═══ DATA FOR THE TASK
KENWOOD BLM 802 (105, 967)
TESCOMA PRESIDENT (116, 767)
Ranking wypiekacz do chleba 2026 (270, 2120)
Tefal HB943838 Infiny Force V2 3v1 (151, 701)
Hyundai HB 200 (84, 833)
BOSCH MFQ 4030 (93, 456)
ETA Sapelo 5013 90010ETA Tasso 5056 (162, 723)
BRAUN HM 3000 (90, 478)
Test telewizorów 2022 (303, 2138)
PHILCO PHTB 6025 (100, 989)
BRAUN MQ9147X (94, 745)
══════
- WORK TO BE COMPLETED
Write out the records in full, word for word.

- PROBLEM SOLUTION
KENWOOD BLM 802 (105, 967)
TESCOMA PRESIDENT (116, 767)
Ranking wypiekacz do chleba 2026 (270, 2120)
Tefal HB943838 Infiny Force V2 3v1 (151, 701)
Hyundai HB 200 (84, 833)
BOSCH MFQ 4030 (93, 456)
ETA Sapelo 5013 90010ETA Tasso 5056 (162, 723)
BRAUN HM 3000 (90, 478)
Test telewizorów 2022 (303, 2138)
PHILCO PHTB 6025 (100, 989)
BRAUN MQ9147X (94, 745)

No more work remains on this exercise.